What is it like to be born into a family, adopted and raised by them, but know your origins are with another? Greg Santos explores this question in his book of poetry, Ghost Face. Born in Canada to Cambodian refugees, he was adopted by a Canadian couple of European descent.
The question of identity can be fundamental to adoptees. Santos writes of keeping your “umbilical cord in a box” in Under the Bed. But if who we are is a combination of our past and present, environmental and biological, how can we really know ourselves if we don’t look?
With this collection, Santos effectively writes an equation that gives him the sum of the person he is today and will be in the future; An equation where the addends are people, places, languages, culture, histories, and ghosts.
In Khmer for Baby, he wonders whether his biological parents named him, or whether they just called him the Khmer word for baby, tearok. In Journal Entry, he considers his roots in Cambodia:
“If I ever visit Cambodia,
I wonder what it will be like
to be met with smiling faces
that look like mine?
Will I feel at home
Or utterly alone?”
How much of that country’s history is part of him? The Khmer Rouge? The Cambodian genocide? He examines the history of all sides of the family and the legacies he inherits:
“My Spanish grandmother and Italian
grandfather’s revulsion
upon naming any of Los Tres Dictatores:
Franco, Mussolini, Castro.”
The experience of an adoptee is also influenced by other people’s perceptions of adoption and identity. This is where Santos’ poems are strongest – when the writing is delivered in the form of conversation. He illustrates how the curiosity of others can just as readily prompt more confusion than clarity. In Cambodia, the questions run:
“Are you Cambodian?
So were you born in Cambodia then?
Have you ever even been to Cambodia?
Then how can you consider yourself Cambodian?
How do you mean?”
And in Fu Manchu, the exchange is another person’s suggestion combined with equal amounts of presumption:
“When you grew out your moustache and goatee, did you get
offended when they said you looked Asian?
…I didn’t get offended.
You hesitate before answering. Not even just a little?
No.
C’mon, the Fu Manchu crack must’ve gotten you a
little peeved.”
Santos illustrates how racism factors into identity. When, for example, carrying a bag of Indian takeout, he enters a bakery to buy a cookie and is mistaken for the delivery guy. Or when he is added to a Twitter-thread for Filipino writers.
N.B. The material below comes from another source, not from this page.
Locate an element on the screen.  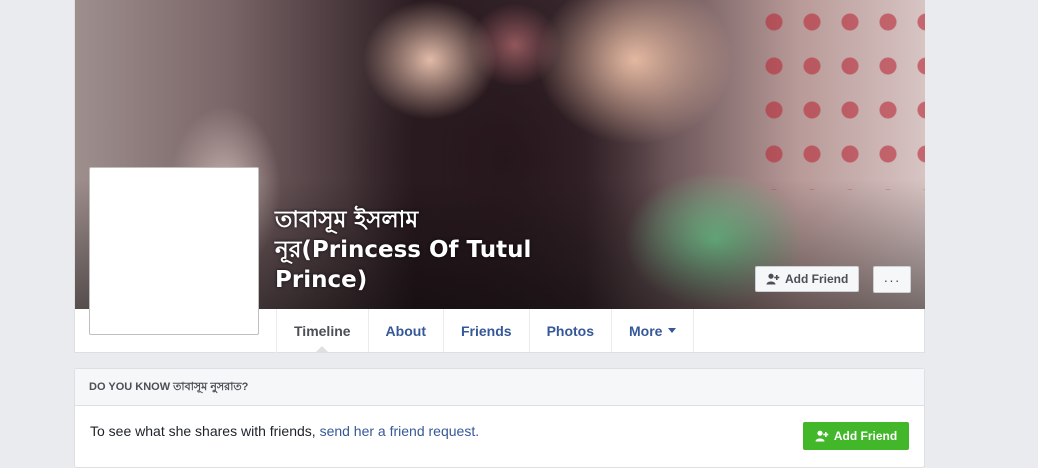
add-friend-button: Add Friend is located at coordinates (808, 279).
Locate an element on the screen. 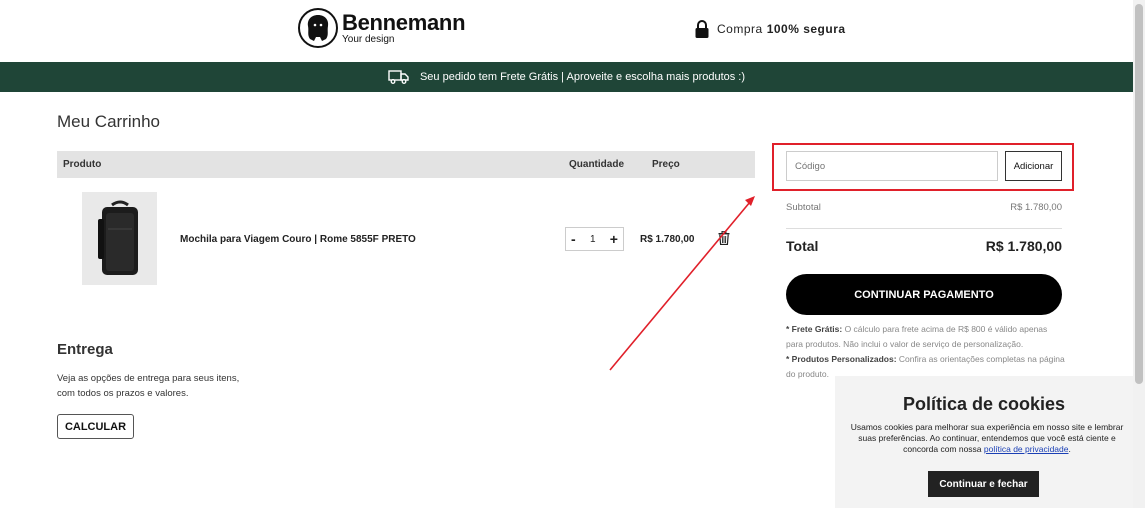  quantity-stepper: - 1 + is located at coordinates (594, 239).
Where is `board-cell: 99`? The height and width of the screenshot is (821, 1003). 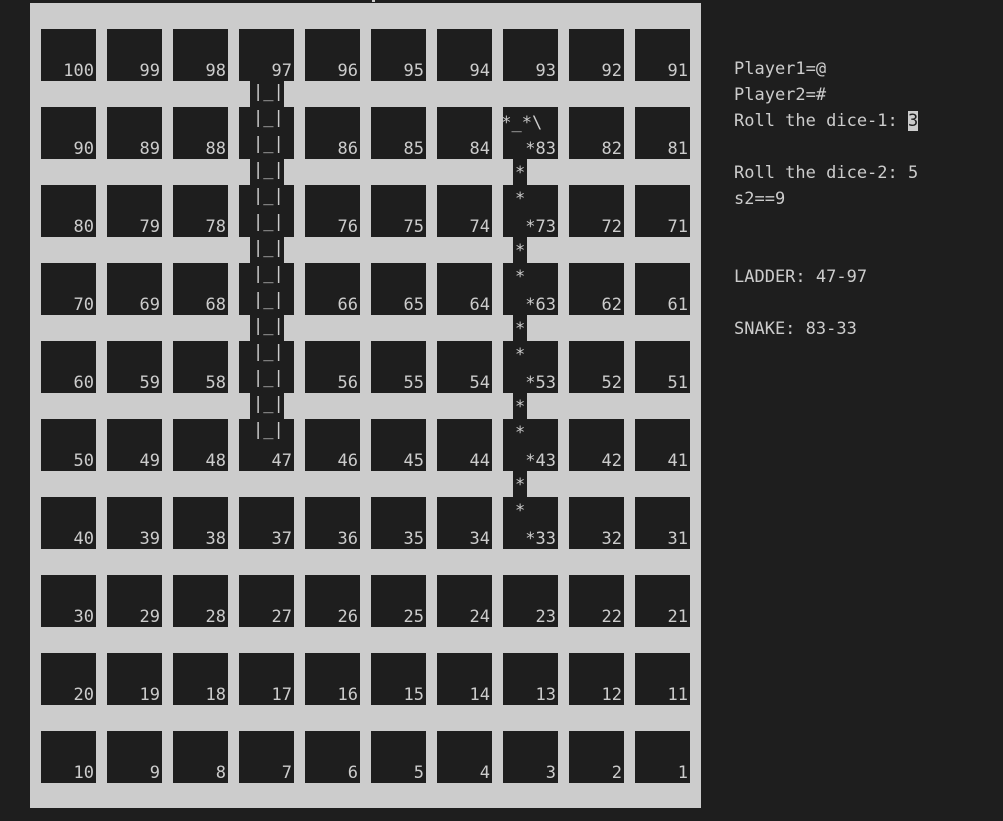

All this is delivered in calm, considered, beautifully crafted poetry. It’s a charming, honest, balanced collection that speaks to the heart.
Santos uses the Portuguese term, suadade – the presence of an absence – and I find it so fitting for this time, this period in our lives of missing people and places. In Dear Dad, he speaks to his late father, and I was reminded of the dreams I have so frequently now of conversations with my own adoptive father who passed away last April. The comfort of ghosts.